Российские реформы 1990-х рассматриваются здесь именно с этой точки зрения. В качестве первопричины состояния частичной реформированности здесь выступает фискальный кризис. Речь в данном случае идет не просто о бюджетных затруднениях, но о ситуации, когда бюджетный дефицит не позволяет государству выполнять его основные функции и угрожает самому его существованию. В России 1990-х начало фискального кризиса было вызвано не превышением расходов над доходами, как в капиталистических государствах, а наоборот, опережающим снижением доходов по сравнению с расходами. В этой ситуации государство в целях самосохранения было вынуждено пойти на ряд мер, которые подорвали независимость государства от влияния “победителей” начального этапа реформ и создали ситуацию частичной реформированности. Однако “победители”, извлекавшие выгоду из этой ситуации, оказались неспособными обеспечить государству такие доходы, которые исключили бы повторение в будущем фискального кризиса. Государство в этих условиях не могло не пойти на конфликт с ними.
ФИСКАЛЬНЫЙ КРИЗИС И СКЛАДЫВАНИЕ СОСТОЯНИЯ ЧАСТИЧНОЙ РЕФОРМИРОВАННОСТИ
Фискальный кризис в посткоммунистическом государстве обусловлен переходом от налоговой системы, основанной на государственной собственности, к системе “налогового государства”. В СССР государство фактически распоряжалось всеми средствами принадлежавших ему предприятий, поддерживая очень высокий уровень бюджетных доходов за счет регулируемости заработной платы и розничных цен. В этом случае проблема собираемости налогов не стояла, так как речь шла лишь о перераспределении средств между разными ветвями государственного аппарата. Тем не менее значительная часть этих средств уходила на покрытие неэффективных расходов государственных предприятий, а возможность фактической конфискации средств предприятия в доход государства отрицательно сказывалась на производительности. Кроме этого, уже на ранних стадиях реформ политический контроль со стороны государства ослаб — а вместе с ним и возможность взимать налоги.

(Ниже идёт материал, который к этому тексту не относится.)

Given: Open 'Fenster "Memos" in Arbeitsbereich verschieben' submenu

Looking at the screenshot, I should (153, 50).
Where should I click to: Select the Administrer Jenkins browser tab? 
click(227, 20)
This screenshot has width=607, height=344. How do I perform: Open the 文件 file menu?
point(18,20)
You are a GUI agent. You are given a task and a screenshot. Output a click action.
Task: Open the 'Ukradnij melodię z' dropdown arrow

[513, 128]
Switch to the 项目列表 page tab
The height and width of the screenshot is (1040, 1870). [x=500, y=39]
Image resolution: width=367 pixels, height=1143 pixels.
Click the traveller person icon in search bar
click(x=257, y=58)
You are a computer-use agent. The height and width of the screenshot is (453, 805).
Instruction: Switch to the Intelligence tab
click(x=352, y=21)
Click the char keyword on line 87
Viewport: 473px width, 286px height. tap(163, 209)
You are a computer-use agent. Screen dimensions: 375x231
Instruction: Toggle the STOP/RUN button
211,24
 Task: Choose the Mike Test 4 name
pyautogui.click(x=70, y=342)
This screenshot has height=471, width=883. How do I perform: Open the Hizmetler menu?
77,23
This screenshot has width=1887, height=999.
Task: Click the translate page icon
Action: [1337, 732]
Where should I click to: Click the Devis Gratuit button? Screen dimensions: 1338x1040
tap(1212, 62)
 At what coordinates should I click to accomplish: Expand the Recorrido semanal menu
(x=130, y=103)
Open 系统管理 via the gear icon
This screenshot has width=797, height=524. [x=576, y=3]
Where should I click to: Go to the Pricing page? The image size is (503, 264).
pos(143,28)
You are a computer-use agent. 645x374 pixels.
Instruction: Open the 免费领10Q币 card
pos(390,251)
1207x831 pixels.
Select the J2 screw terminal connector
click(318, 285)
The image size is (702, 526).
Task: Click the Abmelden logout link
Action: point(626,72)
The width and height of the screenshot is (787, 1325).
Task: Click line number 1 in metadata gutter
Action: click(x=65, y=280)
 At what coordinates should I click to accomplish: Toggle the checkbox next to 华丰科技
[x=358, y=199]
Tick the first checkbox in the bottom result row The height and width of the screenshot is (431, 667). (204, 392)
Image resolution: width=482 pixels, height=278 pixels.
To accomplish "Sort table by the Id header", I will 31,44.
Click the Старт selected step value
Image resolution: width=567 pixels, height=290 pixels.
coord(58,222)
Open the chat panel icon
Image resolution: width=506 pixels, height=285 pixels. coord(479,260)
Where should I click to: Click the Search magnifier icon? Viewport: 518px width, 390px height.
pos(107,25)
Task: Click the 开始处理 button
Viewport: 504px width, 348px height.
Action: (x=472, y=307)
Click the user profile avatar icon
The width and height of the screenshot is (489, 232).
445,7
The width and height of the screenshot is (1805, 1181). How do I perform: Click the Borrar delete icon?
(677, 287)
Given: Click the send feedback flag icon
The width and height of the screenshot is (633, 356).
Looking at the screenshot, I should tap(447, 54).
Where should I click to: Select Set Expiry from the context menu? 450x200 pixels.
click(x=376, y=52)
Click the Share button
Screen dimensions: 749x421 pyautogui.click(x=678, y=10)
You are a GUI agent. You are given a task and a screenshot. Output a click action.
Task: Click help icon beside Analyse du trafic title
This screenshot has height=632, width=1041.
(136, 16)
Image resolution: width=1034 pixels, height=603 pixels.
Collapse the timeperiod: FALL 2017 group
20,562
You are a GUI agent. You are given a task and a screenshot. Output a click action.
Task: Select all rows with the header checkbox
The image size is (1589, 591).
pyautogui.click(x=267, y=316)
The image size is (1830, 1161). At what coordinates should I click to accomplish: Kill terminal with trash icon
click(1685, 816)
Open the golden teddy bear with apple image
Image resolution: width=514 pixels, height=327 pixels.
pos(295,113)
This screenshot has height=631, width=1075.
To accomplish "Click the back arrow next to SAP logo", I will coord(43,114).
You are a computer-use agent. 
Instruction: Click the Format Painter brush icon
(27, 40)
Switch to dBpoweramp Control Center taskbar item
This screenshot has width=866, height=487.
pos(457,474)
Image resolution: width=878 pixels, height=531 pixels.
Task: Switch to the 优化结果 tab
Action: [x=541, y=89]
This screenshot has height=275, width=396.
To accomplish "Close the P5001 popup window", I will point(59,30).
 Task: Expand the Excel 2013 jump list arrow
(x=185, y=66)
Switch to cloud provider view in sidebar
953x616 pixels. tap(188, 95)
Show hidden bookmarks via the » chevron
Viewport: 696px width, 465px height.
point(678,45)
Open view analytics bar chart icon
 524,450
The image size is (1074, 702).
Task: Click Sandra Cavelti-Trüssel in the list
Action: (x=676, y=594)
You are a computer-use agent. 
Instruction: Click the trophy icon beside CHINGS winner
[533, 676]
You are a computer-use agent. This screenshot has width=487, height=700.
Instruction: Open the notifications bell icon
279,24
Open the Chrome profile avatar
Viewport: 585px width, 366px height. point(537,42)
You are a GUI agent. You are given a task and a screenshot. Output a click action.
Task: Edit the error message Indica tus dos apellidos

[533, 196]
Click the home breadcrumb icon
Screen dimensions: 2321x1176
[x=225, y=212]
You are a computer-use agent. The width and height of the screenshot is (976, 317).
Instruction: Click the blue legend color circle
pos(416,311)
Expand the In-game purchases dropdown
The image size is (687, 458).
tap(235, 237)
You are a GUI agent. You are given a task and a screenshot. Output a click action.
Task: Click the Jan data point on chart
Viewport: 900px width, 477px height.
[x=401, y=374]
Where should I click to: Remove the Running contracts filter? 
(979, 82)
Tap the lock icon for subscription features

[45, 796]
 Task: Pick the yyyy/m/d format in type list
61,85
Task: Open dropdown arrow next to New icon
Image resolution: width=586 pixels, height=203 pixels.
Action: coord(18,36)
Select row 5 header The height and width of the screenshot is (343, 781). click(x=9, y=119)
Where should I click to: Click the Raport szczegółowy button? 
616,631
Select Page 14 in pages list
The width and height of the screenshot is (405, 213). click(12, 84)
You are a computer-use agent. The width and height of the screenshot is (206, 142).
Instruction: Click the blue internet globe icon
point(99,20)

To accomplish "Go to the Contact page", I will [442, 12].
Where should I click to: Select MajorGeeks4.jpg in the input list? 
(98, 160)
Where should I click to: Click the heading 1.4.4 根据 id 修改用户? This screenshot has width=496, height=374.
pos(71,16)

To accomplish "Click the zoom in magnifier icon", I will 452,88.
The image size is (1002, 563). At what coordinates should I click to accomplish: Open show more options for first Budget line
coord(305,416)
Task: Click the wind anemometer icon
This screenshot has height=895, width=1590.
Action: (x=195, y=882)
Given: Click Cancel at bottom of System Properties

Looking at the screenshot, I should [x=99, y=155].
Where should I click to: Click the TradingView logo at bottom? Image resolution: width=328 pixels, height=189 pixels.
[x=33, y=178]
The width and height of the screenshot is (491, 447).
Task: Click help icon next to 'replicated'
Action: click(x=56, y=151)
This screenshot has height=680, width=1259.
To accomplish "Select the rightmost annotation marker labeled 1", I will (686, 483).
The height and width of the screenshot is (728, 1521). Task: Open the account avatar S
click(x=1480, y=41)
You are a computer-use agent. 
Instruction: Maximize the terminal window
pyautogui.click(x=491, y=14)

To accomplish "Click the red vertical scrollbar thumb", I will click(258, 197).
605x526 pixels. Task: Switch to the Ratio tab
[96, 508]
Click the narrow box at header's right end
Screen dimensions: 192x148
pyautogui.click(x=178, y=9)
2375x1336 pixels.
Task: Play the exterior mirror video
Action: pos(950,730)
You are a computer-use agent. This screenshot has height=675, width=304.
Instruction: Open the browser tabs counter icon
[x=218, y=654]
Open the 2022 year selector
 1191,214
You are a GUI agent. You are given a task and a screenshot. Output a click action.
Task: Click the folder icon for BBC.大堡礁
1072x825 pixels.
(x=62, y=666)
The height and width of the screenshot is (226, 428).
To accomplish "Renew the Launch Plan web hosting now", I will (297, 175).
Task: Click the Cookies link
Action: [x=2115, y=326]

Гайдар и другие реформаторы осознавали насущность этой проблемы; на самом деле рост бюджетного дефицита был одним из главных доводов в пользу реформ. Реформаторы планировали добиться снижения бюджетных расходов (в первую очередь за счет того, что либерализация цен ликвидирует государственное субсидирование товаров народного потребления) при одновременном осуществлении мер, направленных на улучшение собираемости налогов (за счет монетаризации трансакций между предприятиями). Последнее позволило бы упростить налоговую систему и создать стимулы к повышению производительности труда и экономической эффективности, а также прекратить сращивание государственного аппарата с менеджерами предприятий. Именно поэтому в самом начале реформ Ельцин объявил, что бюджетный дефицит в 1992 г. будет минимальным.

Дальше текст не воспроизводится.